L’apertura di Rouhani a Washington è motivo di malumori non trascurabili anche all’interno dello stesso regime. Sono alcune settimane che gli organi dei Pasdaran attaccano la politica nucleare del presidente, costringendo la Guida Ali Khamenei a intervenire, senza tuttavia difendere esplicitamente il presidente: un suo rappresentante ha genericamente detto che «è preferibile non parlare di tali argomenti». Alla vigilia dei colloqui tra Iran e Stati Uniti sull’Iraq, Ali Shamkhani, il segretario generale della sicurezza nazionale, ha comunque sostenuto che qualsiasi collaborazione con gli Usa «è irrealizzabile».
Un percorso quindi non del tutto in discesa per Rouhani: è necessario vedere quale sarà alla fine la decisione di Khamenei.
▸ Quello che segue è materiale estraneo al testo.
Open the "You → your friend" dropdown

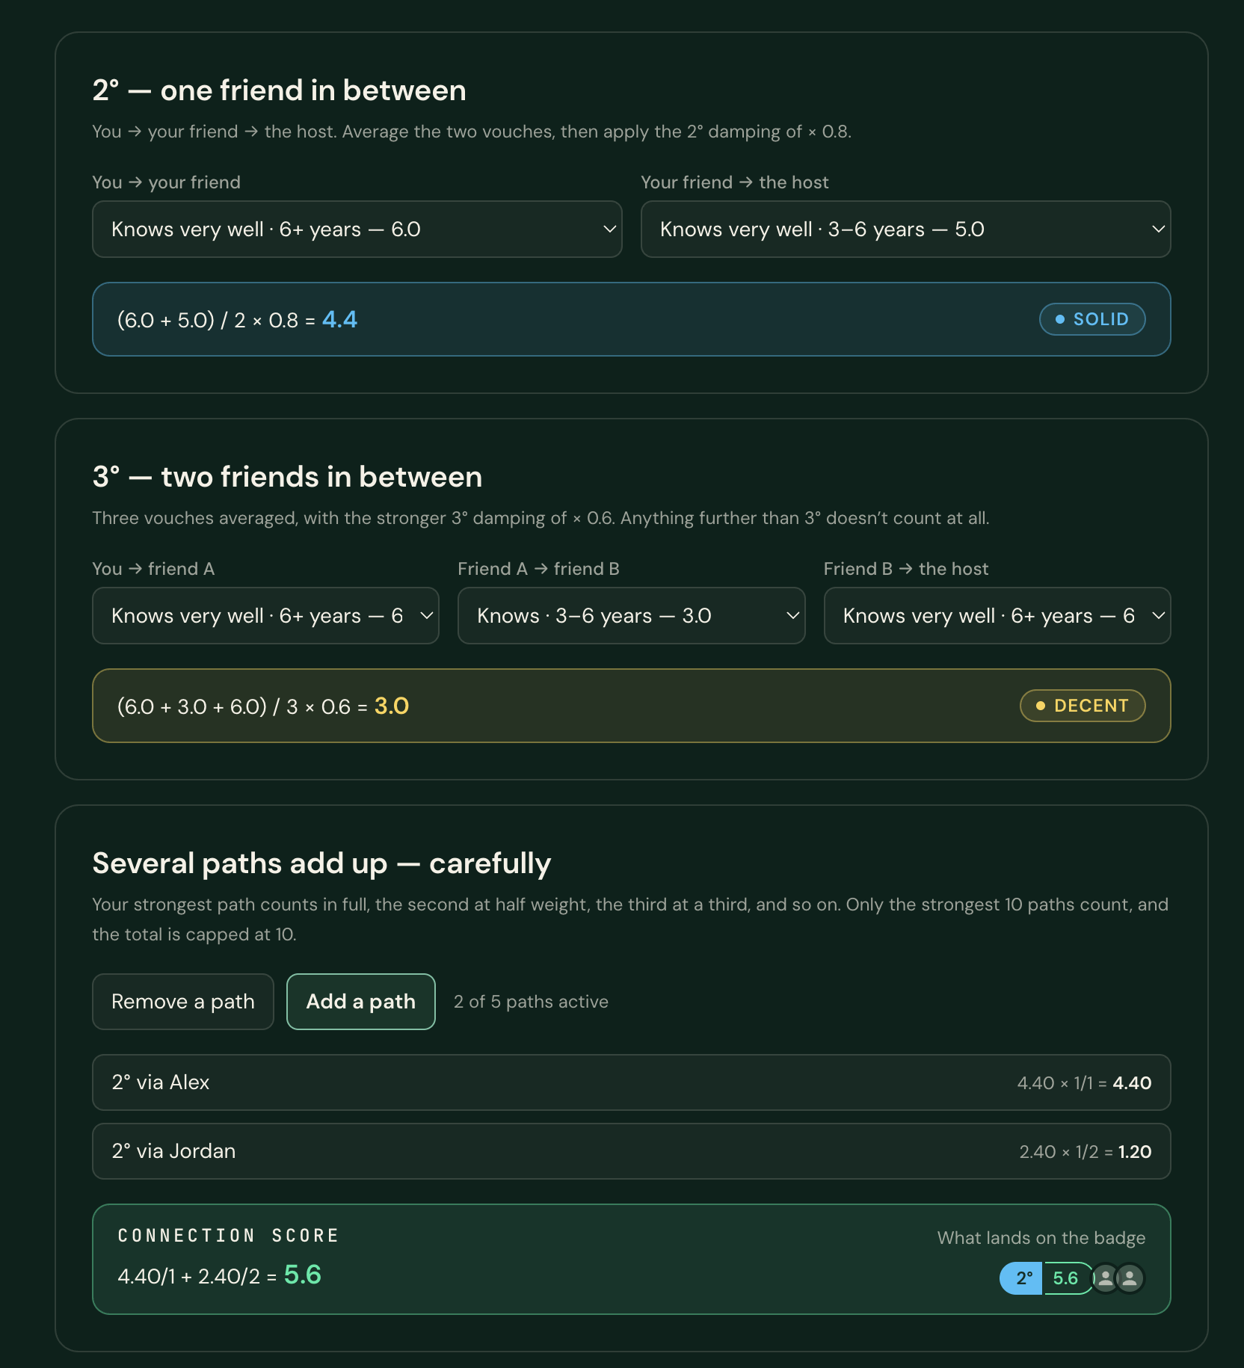(x=357, y=229)
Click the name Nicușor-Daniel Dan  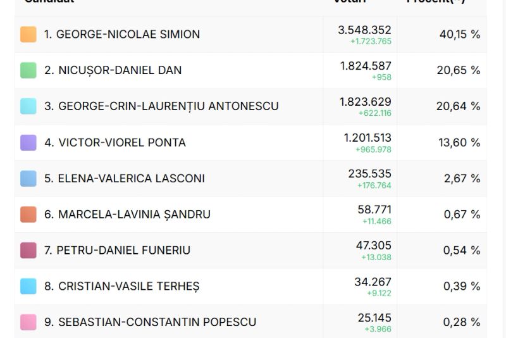click(x=113, y=70)
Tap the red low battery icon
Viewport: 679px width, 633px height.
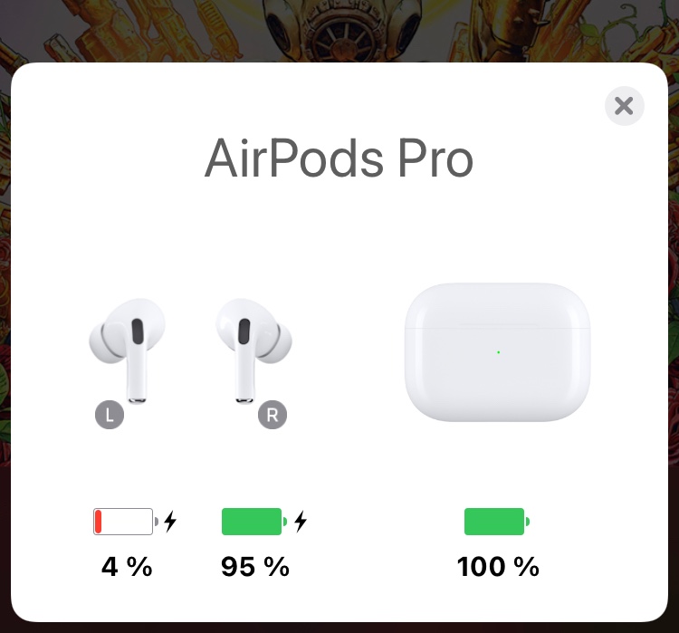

Lui, intanto, ha attivato in Iraq «il generale senza ombra», colui che non si vede, ma c’è, come viene definito il boss delle squadre speciali “Quds”, Ghasem Soleimani, recentemente segnalato nel sud dell’Iraq, nel Kurdistan iracheno e a Baghdad. Il primo ministro del Kurdistan iracheno, Nichirwan Barzani, l’altro giorno in visita a Teheran, ha detto: «La verità è che il dossier iracheno è nelle mani di Soleimani, se l’America vuole parlare con l’Iran dell’Iraq, a mio avviso, deve parlare con lui». Si sa però che il “generale senza ombra” è nella lista nera dei servizi segreti americani.